Dataset entries: Begin

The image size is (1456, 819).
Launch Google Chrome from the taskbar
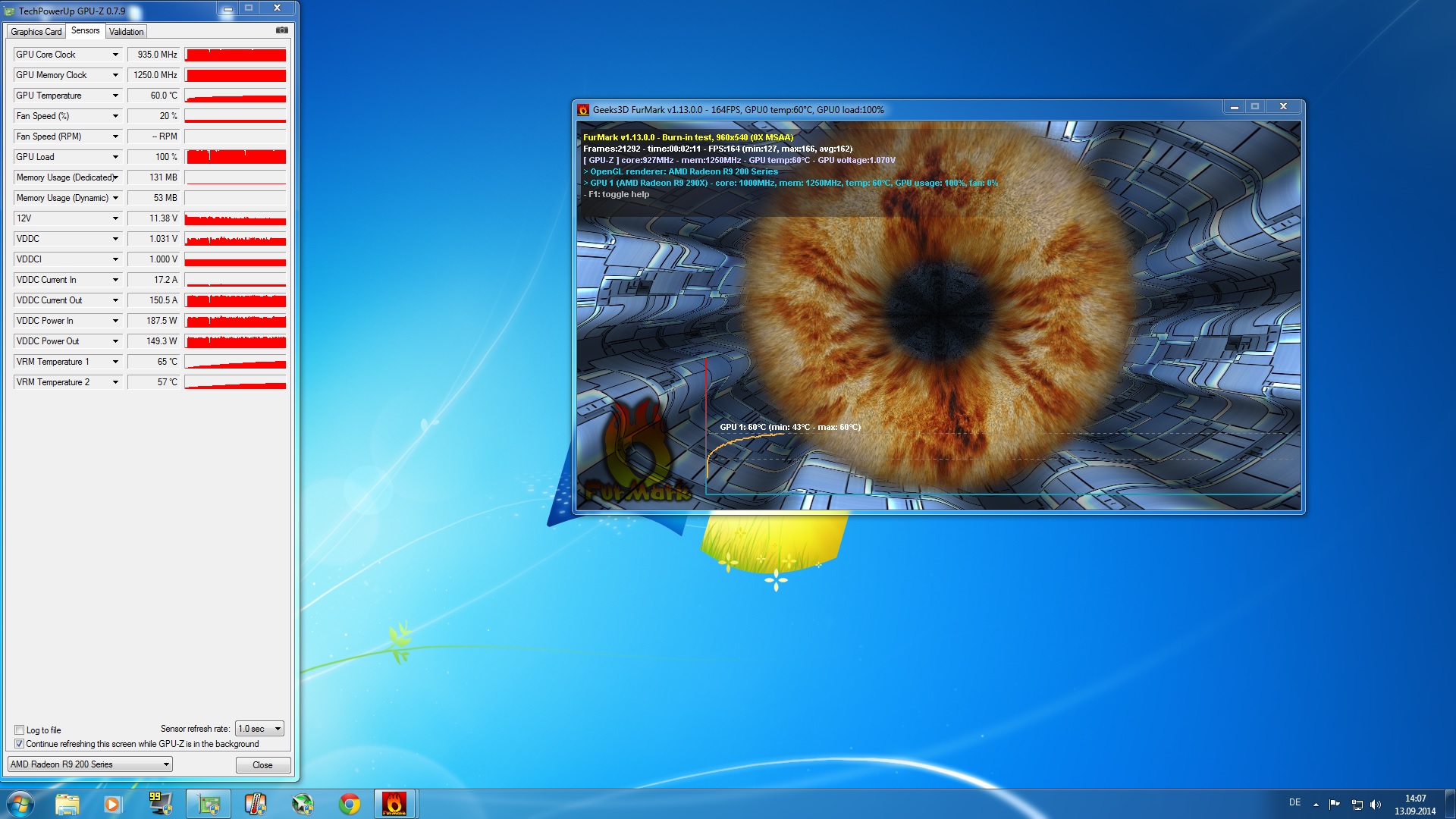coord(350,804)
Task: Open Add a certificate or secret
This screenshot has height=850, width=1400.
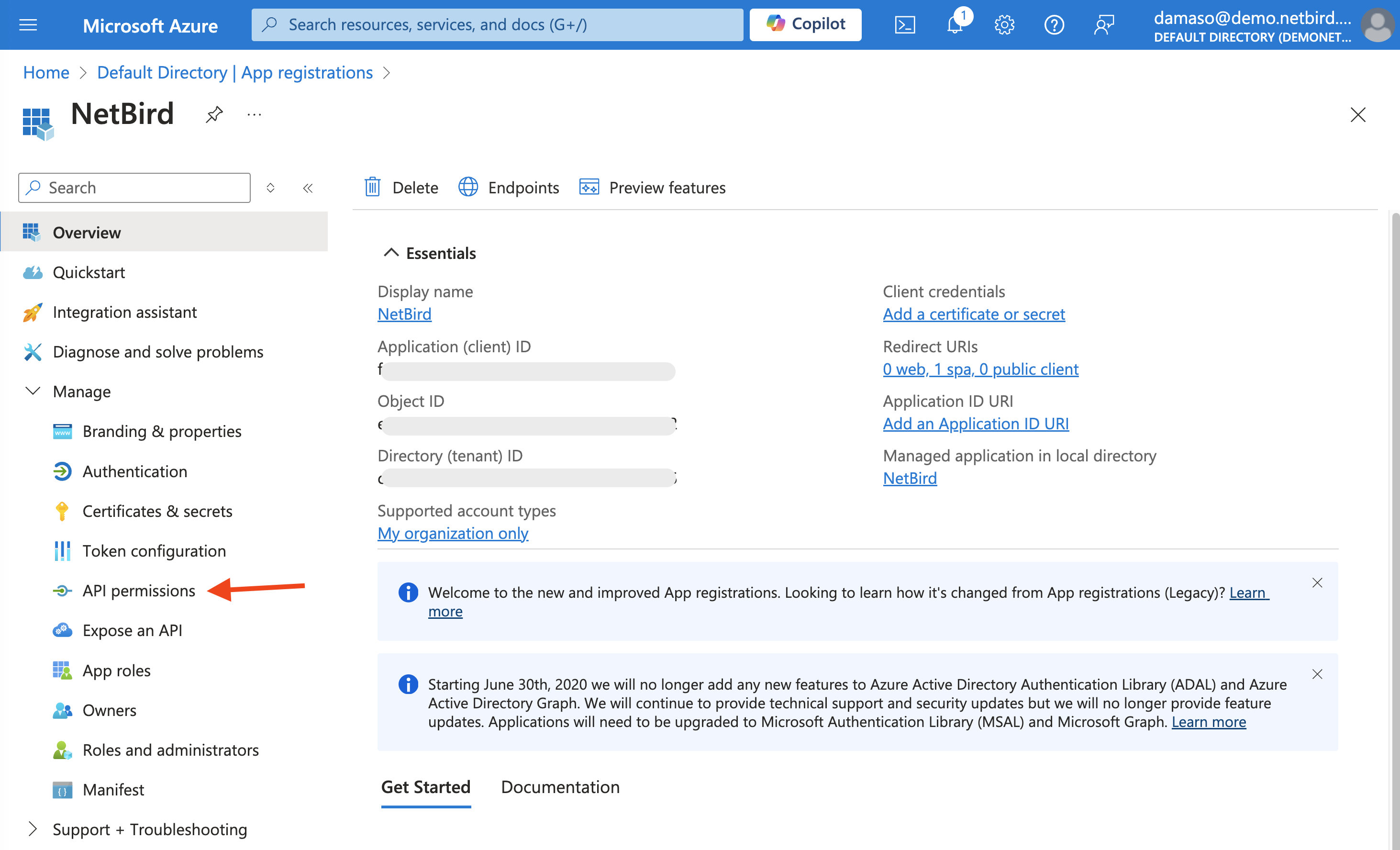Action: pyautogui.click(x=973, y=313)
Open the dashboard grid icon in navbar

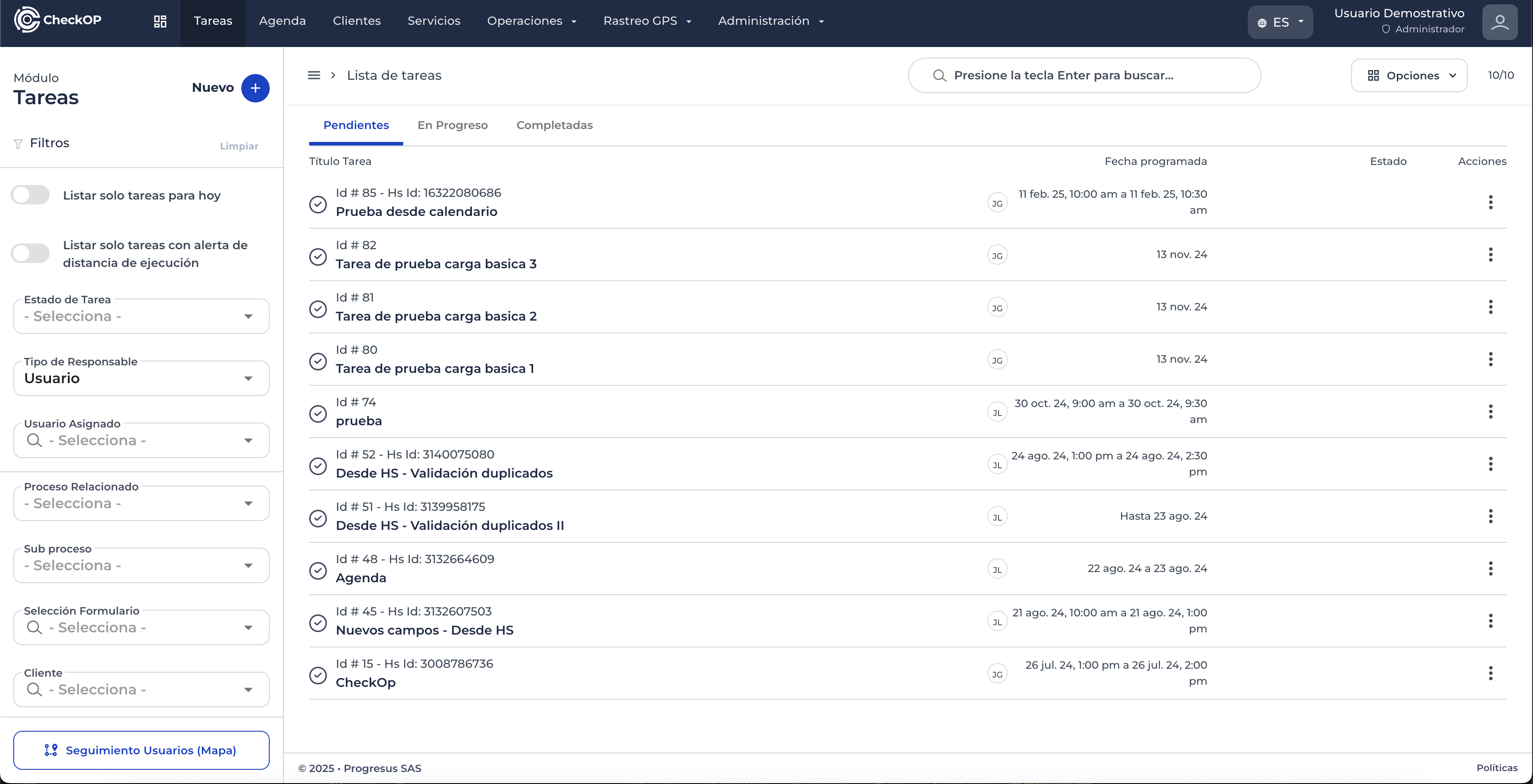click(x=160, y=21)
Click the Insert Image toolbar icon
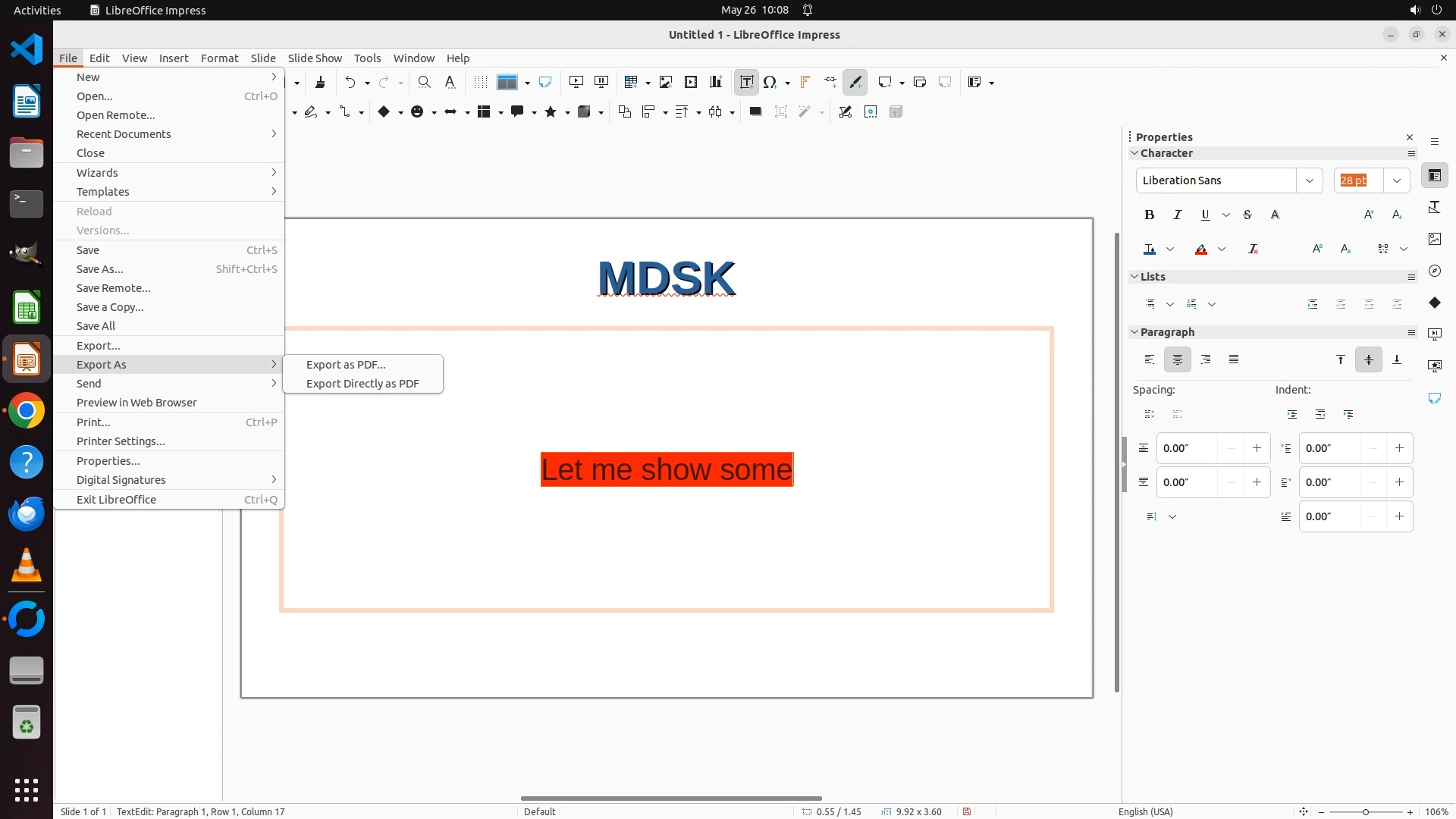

Dataset entries: End

__Task requirements__.
Give again, word for word, only the lines from the one with "Task: Open Add a certificate or secret" through the last line of the entries, both included; no pictures go in the copy.

__Answer for this exercise__.
Task: Open Add a certificate or secret
This screenshot has height=850, width=1400.
Action: pyautogui.click(x=973, y=313)
Open the dashboard grid icon in navbar

click(x=160, y=21)
Click the Insert Image toolbar icon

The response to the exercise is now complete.